--- DATA FOR ANALYSIS ---
━━━━
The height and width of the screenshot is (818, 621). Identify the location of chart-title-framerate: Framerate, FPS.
━━━━
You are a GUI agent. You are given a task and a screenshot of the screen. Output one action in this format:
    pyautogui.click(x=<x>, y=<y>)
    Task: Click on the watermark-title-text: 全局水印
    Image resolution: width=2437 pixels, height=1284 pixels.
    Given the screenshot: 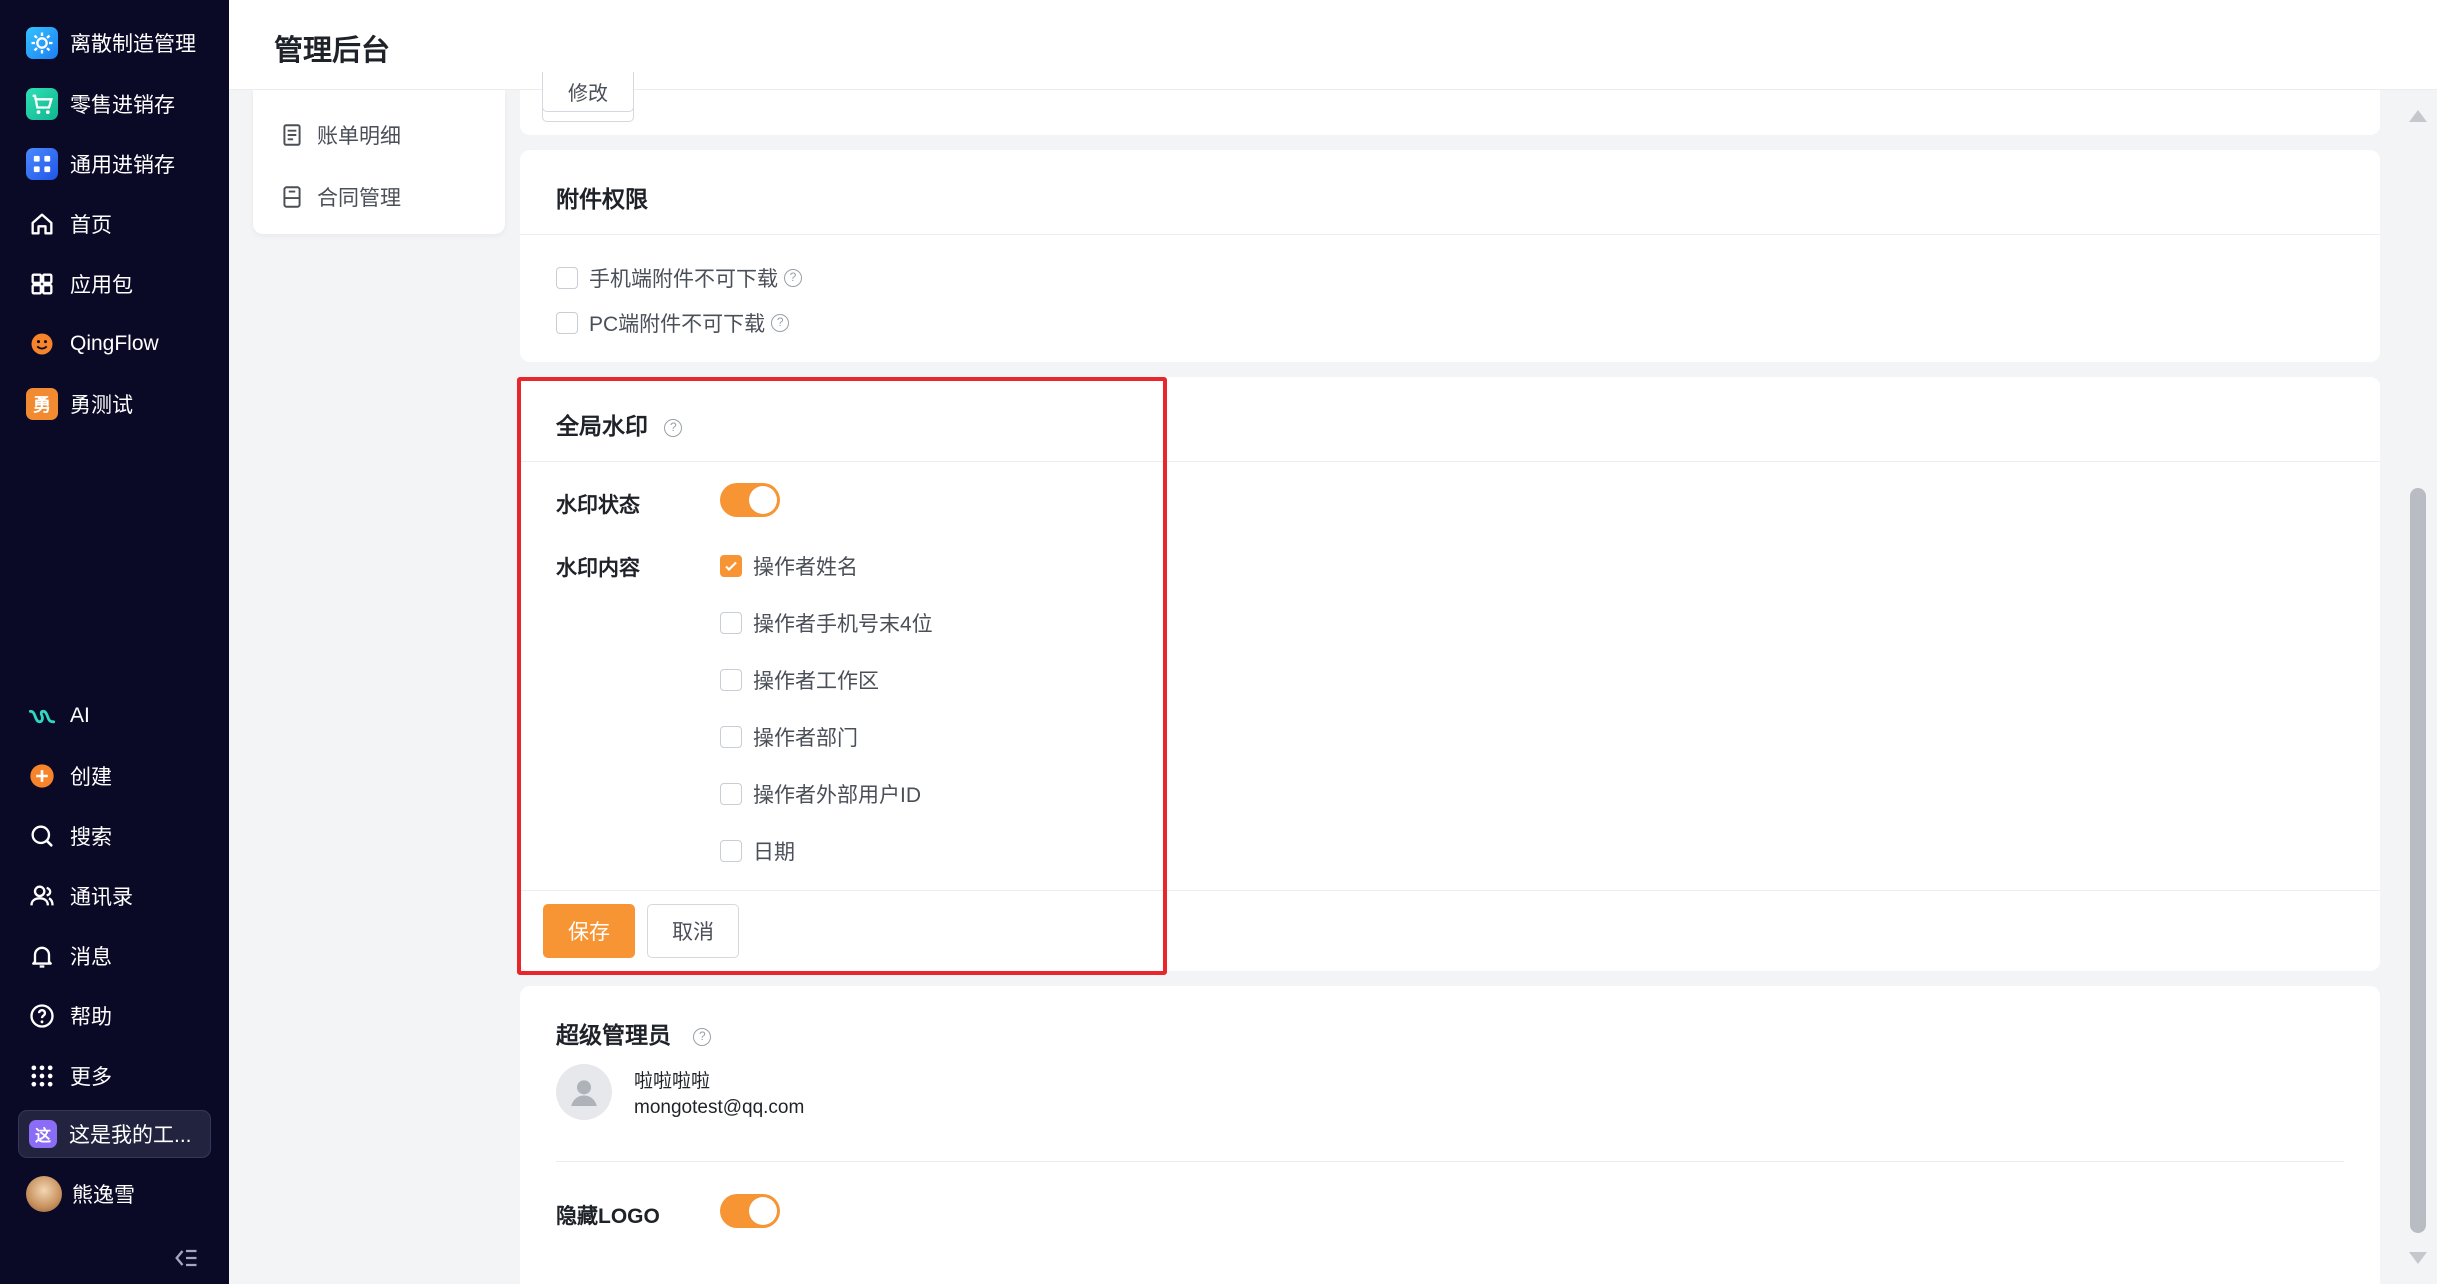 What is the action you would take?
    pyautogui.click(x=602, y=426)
━━━━
--- JOB ITEM ---
Display every line of the records above that contains the string "width". Case counts.

--- SOLUTION FOR THIS TASK ---
The height and width of the screenshot is (818, 621). Identify the location of chart-title-framerate: Framerate, FPS.
    Image resolution: width=2437 pixels, height=1284 pixels.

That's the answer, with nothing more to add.